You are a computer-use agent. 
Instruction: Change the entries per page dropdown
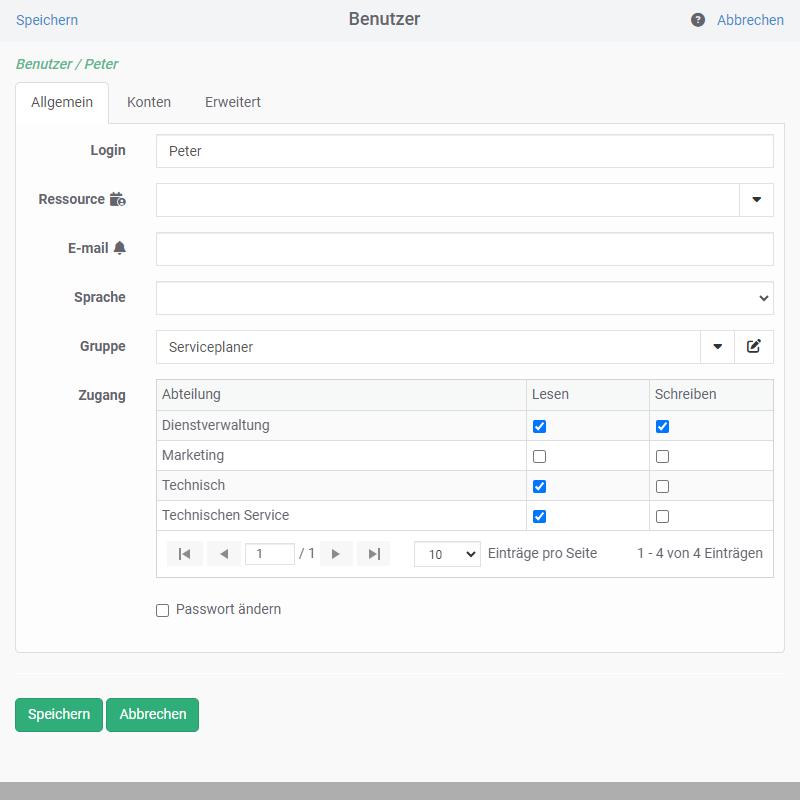pos(447,554)
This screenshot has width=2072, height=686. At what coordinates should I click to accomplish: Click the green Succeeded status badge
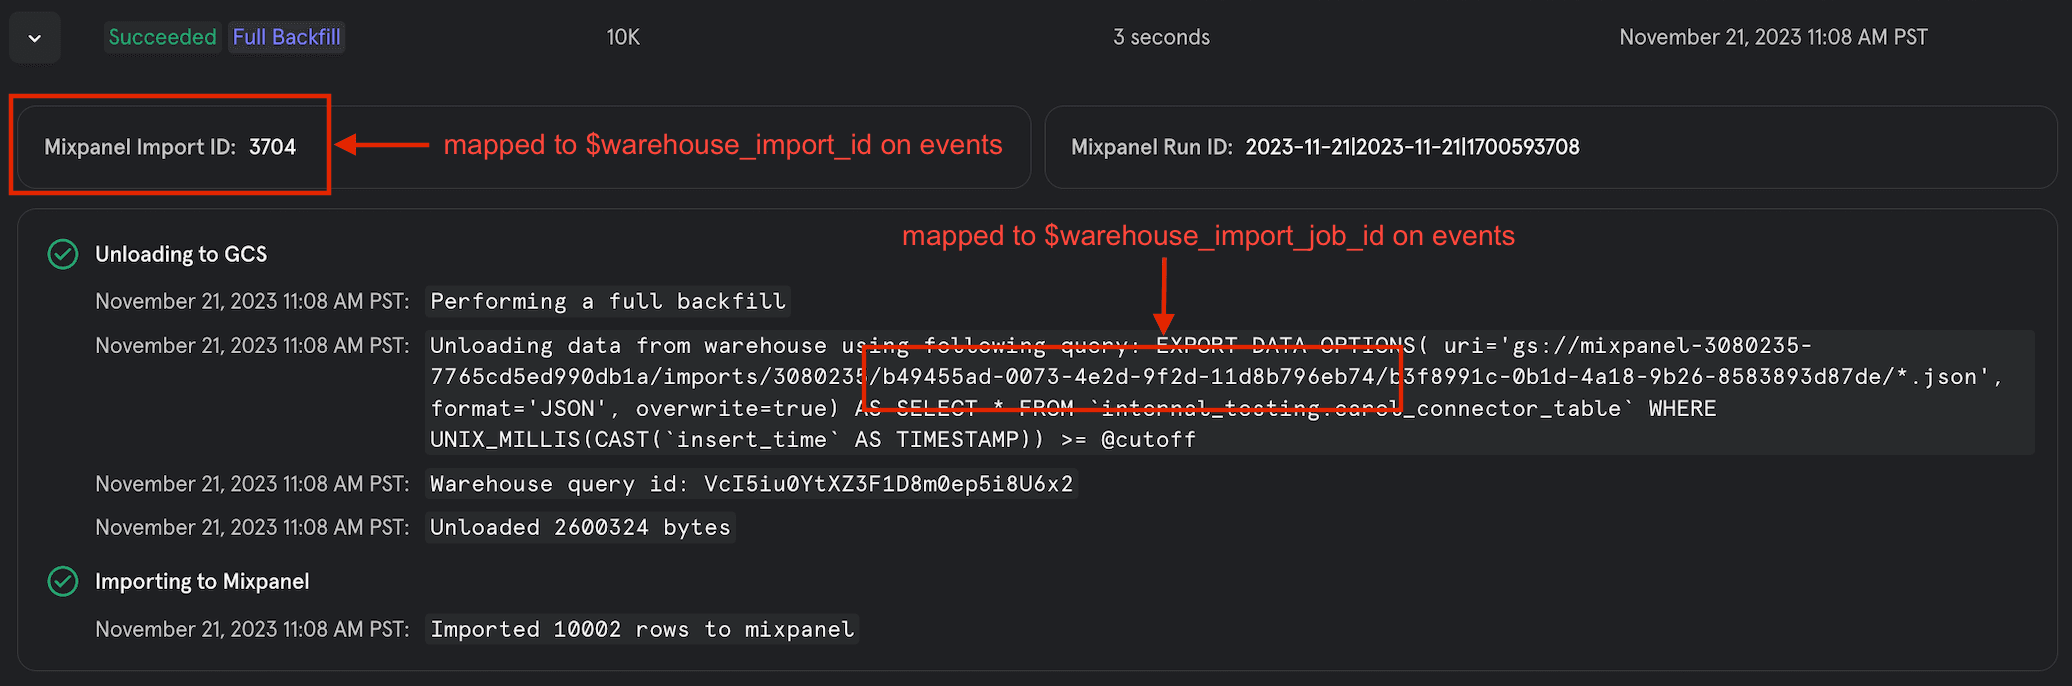[x=162, y=37]
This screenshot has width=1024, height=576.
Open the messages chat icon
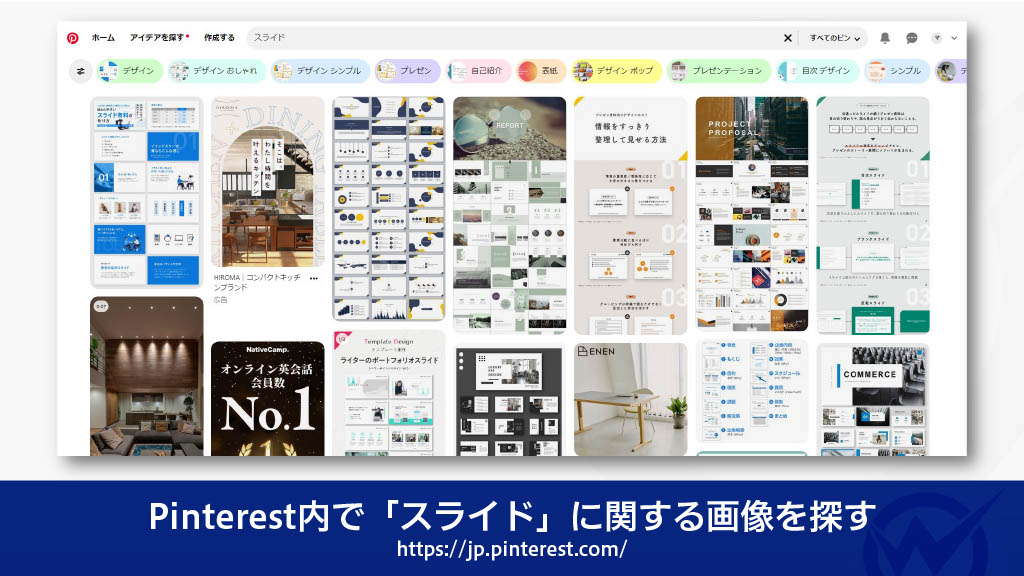(911, 36)
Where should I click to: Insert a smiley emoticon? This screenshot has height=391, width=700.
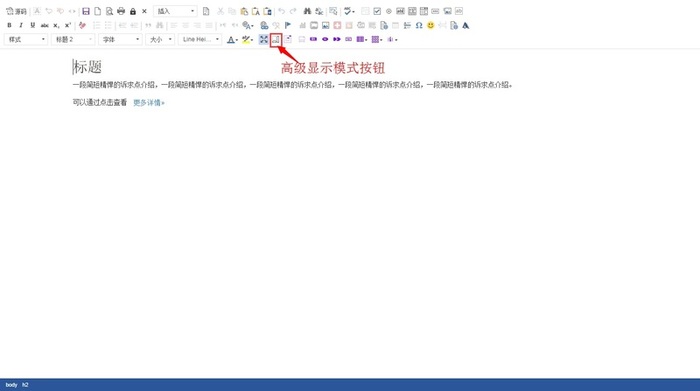tap(430, 25)
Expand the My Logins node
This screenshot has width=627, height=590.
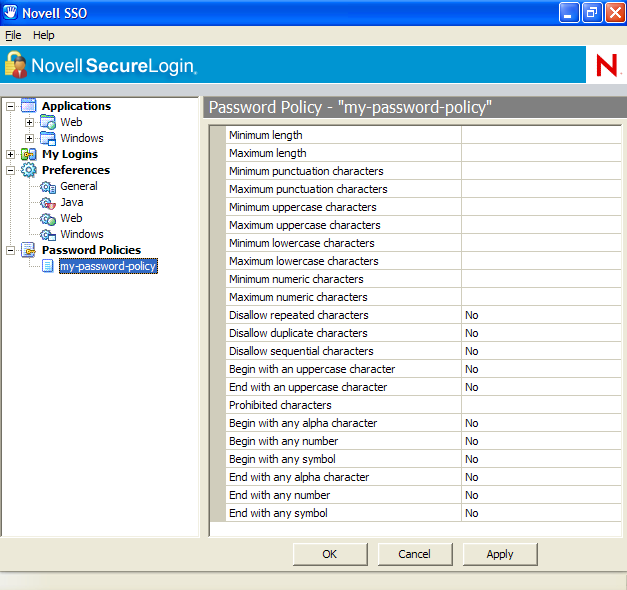[x=11, y=154]
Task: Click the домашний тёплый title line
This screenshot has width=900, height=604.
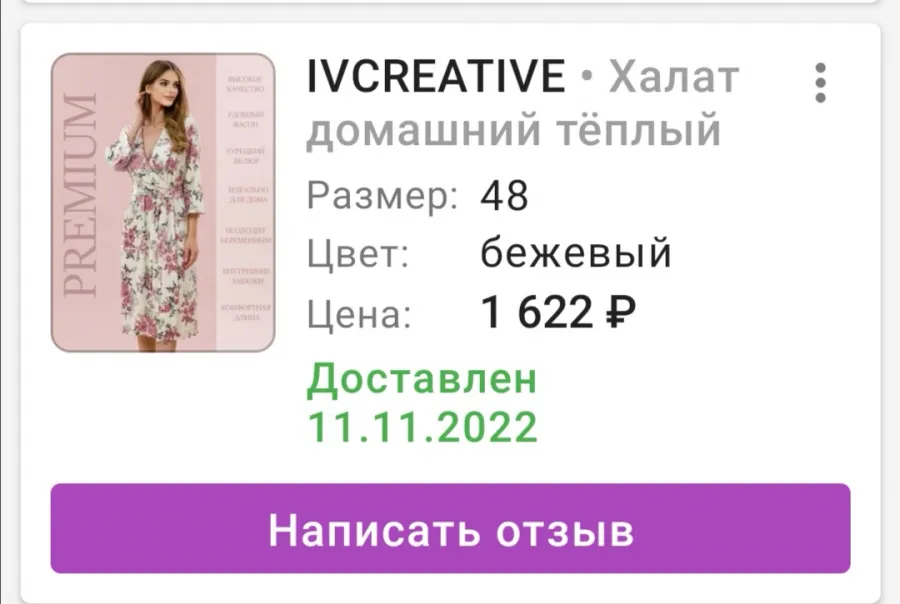Action: [514, 130]
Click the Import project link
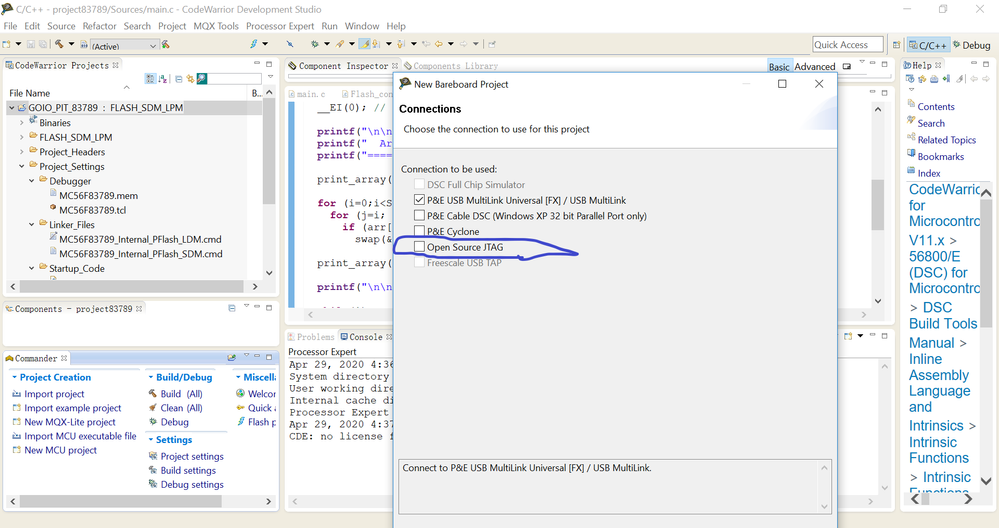 click(54, 394)
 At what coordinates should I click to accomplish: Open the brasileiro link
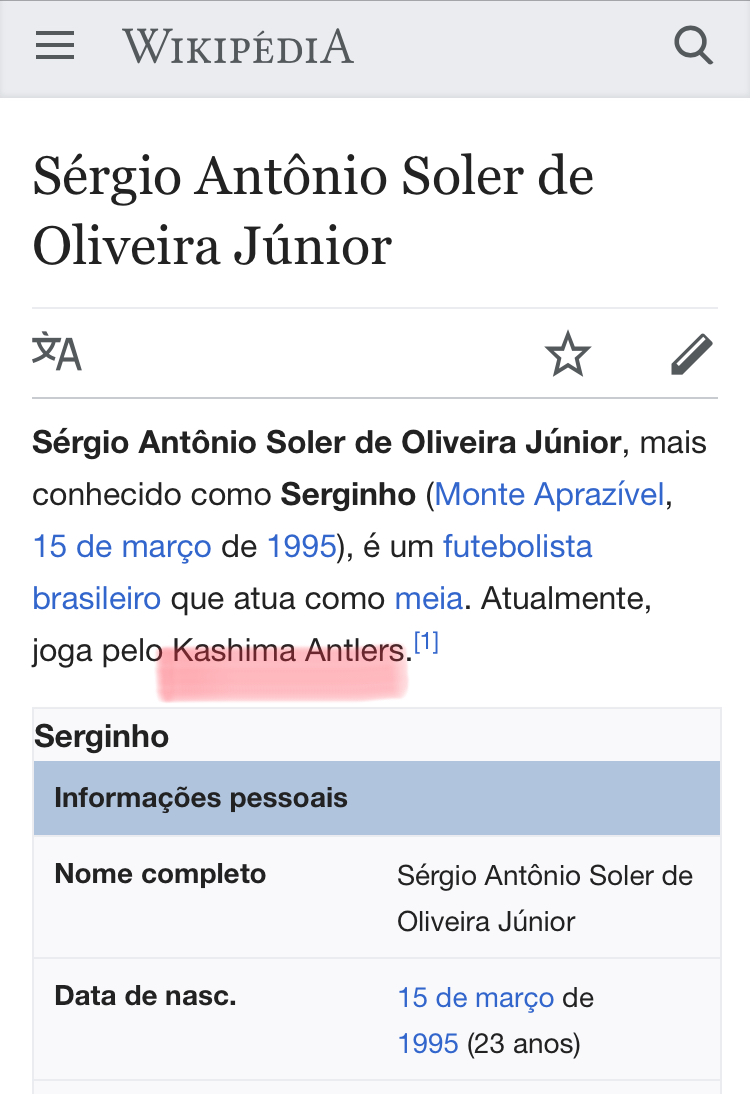(96, 598)
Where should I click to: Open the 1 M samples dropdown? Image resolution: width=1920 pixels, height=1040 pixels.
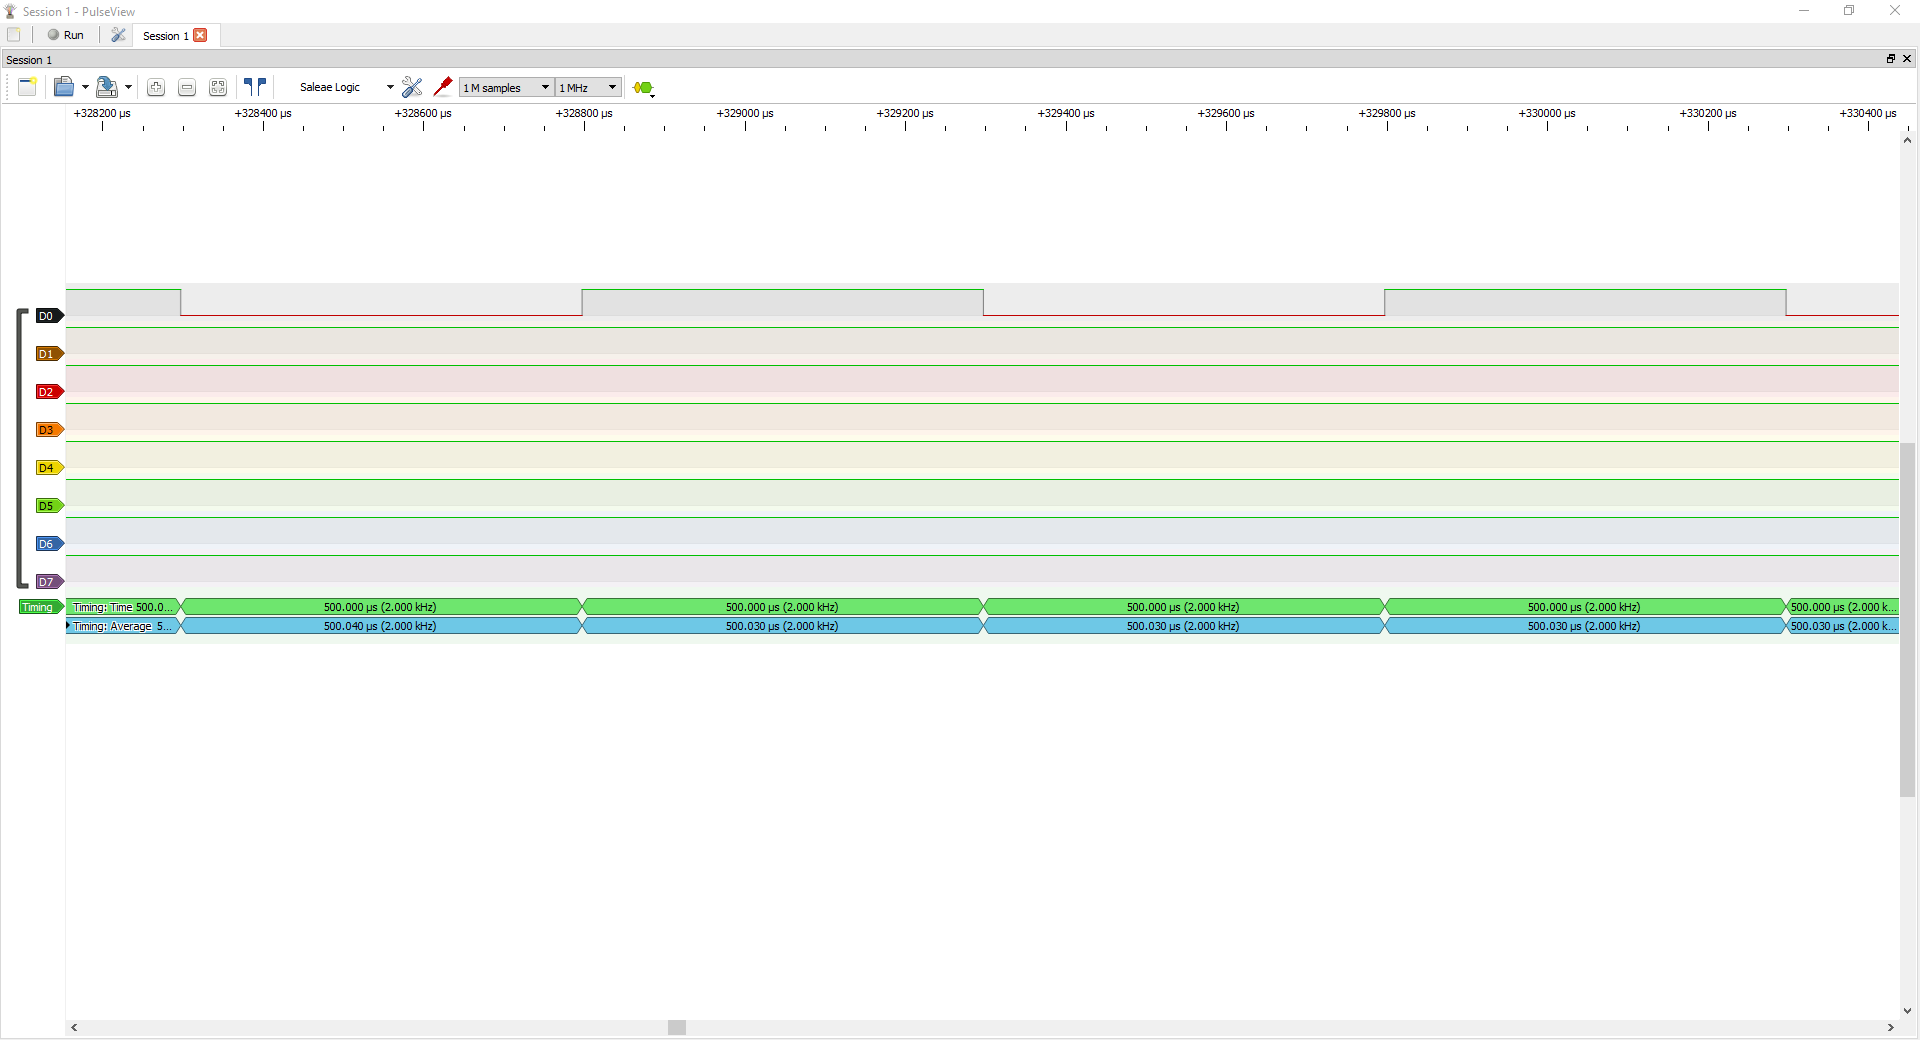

################

== REQUIRED ACTION ==
Leave the pictures out and print every record exactly.

== EXERCISE ANSWER ==
You are a computer-use agent. 
Instruction: Change the entries per page dropdown
pos(447,554)
This screenshot has width=2072, height=686. At what coordinates should I click to accomplish: Click the green Succeeded status badge
[x=162, y=37]
This screenshot has width=1024, height=576.
Open the messages chat icon
(911, 36)
Where should I click to: Insert a smiley emoticon? This screenshot has height=391, width=700.
tap(430, 25)
Expand the My Logins node
This screenshot has width=627, height=590.
[x=11, y=154]
Task: Click the домашний тёплый title line
This screenshot has width=900, height=604.
Action: [514, 130]
Click the Import project link
 click(54, 394)
 At what coordinates should I click to accomplish: Open the brasileiro link
(96, 598)
Where should I click to: Open the 1 M samples dropdown? Image resolution: width=1920 pixels, height=1040 pixels.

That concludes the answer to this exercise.